# Problem details:
Each entry has to be set down again with no alteration.

(Recorded data)
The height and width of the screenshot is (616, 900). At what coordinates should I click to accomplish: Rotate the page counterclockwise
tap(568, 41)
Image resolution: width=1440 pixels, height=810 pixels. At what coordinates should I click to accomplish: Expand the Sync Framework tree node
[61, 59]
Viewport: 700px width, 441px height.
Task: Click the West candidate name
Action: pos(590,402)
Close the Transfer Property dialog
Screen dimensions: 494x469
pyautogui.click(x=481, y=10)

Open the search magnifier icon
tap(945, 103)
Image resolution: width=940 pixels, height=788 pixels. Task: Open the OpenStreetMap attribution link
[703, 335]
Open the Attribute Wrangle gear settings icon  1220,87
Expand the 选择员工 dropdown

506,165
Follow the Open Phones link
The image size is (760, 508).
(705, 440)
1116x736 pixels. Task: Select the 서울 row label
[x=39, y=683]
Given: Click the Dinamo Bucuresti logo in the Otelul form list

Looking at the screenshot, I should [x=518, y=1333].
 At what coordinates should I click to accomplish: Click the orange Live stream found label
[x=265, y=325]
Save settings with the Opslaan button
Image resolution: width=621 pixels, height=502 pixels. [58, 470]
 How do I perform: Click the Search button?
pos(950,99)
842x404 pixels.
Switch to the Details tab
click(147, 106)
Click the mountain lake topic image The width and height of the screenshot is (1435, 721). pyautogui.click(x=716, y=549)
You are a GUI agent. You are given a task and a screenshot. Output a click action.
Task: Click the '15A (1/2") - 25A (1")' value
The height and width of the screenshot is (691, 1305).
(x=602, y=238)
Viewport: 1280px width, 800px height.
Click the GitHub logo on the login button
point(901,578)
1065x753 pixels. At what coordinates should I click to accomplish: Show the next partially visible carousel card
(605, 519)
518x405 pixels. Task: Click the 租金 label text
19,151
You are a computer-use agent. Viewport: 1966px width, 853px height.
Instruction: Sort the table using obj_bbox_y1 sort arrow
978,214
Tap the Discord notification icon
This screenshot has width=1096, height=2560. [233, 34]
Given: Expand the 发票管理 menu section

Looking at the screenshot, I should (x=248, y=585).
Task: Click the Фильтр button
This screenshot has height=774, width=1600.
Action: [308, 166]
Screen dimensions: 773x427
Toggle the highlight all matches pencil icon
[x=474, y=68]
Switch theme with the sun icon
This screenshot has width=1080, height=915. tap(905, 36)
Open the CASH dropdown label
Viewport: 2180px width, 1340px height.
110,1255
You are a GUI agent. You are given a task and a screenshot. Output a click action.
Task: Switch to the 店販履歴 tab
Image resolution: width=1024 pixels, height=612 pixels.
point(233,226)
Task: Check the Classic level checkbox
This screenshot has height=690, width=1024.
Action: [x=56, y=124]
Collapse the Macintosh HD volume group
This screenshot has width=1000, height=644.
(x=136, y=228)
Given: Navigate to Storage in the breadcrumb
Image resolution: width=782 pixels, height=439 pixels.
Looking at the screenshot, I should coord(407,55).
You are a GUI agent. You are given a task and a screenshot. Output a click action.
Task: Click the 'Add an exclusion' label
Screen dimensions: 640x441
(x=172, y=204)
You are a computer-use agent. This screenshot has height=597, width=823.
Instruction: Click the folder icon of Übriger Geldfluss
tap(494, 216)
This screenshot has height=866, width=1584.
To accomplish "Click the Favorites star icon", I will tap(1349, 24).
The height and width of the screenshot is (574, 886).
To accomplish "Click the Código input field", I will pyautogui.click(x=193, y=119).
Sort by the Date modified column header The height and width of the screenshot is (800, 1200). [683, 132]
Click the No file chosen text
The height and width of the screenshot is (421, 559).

# Answer area:
The height and width of the screenshot is (616, 900). At what coordinates should I click to accomplish: Rotate the page counterclockwise
tap(568, 41)
Image resolution: width=1440 pixels, height=810 pixels. At what coordinates should I click to accomplish: Expand the Sync Framework tree node
[61, 59]
Viewport: 700px width, 441px height.
Task: Click the West candidate name
Action: pos(590,402)
Close the Transfer Property dialog
Screen dimensions: 494x469
pyautogui.click(x=481, y=10)

Open the search magnifier icon
tap(945, 103)
Image resolution: width=940 pixels, height=788 pixels. Task: Open the OpenStreetMap attribution link
[703, 335]
Open the Attribute Wrangle gear settings icon  1220,87
Expand the 选择员工 dropdown

506,165
Follow the Open Phones link
The image size is (760, 508).
(705, 440)
1116x736 pixels. Task: Select the 서울 row label
[x=39, y=683]
Given: Click the Dinamo Bucuresti logo in the Otelul form list

Looking at the screenshot, I should [x=518, y=1333].
 At what coordinates should I click to accomplish: Click the orange Live stream found label
[x=265, y=325]
Save settings with the Opslaan button
Image resolution: width=621 pixels, height=502 pixels. [58, 470]
 How do I perform: Click the Search button?
pos(950,99)
842x404 pixels.
Switch to the Details tab
click(147, 106)
Click the mountain lake topic image The width and height of the screenshot is (1435, 721). pyautogui.click(x=716, y=549)
You are a GUI agent. You are given a task and a screenshot. Output a click action.
Task: Click the '15A (1/2") - 25A (1")' value
The height and width of the screenshot is (691, 1305).
(x=602, y=238)
Viewport: 1280px width, 800px height.
Click the GitHub logo on the login button
point(901,578)
1065x753 pixels. At what coordinates should I click to accomplish: Show the next partially visible carousel card
(605, 519)
518x405 pixels. Task: Click the 租金 label text
19,151
You are a computer-use agent. Viewport: 1966px width, 853px height.
Instruction: Sort the table using obj_bbox_y1 sort arrow
978,214
Tap the Discord notification icon
This screenshot has width=1096, height=2560. [233, 34]
Given: Expand the 发票管理 menu section

Looking at the screenshot, I should (x=248, y=585).
Task: Click the Фильтр button
This screenshot has height=774, width=1600.
Action: [308, 166]
Screen dimensions: 773x427
Toggle the highlight all matches pencil icon
[x=474, y=68]
Switch theme with the sun icon
This screenshot has width=1080, height=915. tap(905, 36)
Open the CASH dropdown label
Viewport: 2180px width, 1340px height.
110,1255
You are a GUI agent. You are given a task and a screenshot. Output a click action.
Task: Switch to the 店販履歴 tab
Image resolution: width=1024 pixels, height=612 pixels.
point(233,226)
Task: Check the Classic level checkbox
This screenshot has height=690, width=1024.
Action: [x=56, y=124]
Collapse the Macintosh HD volume group
This screenshot has width=1000, height=644.
(x=136, y=228)
Given: Navigate to Storage in the breadcrumb
Image resolution: width=782 pixels, height=439 pixels.
Looking at the screenshot, I should coord(407,55).
You are a GUI agent. You are given a task and a screenshot. Output a click action.
Task: Click the 'Add an exclusion' label
Screen dimensions: 640x441
(x=172, y=204)
You are a computer-use agent. This screenshot has height=597, width=823.
Instruction: Click the folder icon of Übriger Geldfluss
tap(494, 216)
This screenshot has height=866, width=1584.
To accomplish "Click the Favorites star icon", I will tap(1349, 24).
The height and width of the screenshot is (574, 886).
To accomplish "Click the Código input field", I will pyautogui.click(x=193, y=119).
Sort by the Date modified column header The height and width of the screenshot is (800, 1200). [683, 132]
Click the No file chosen text
The height and width of the screenshot is (421, 559).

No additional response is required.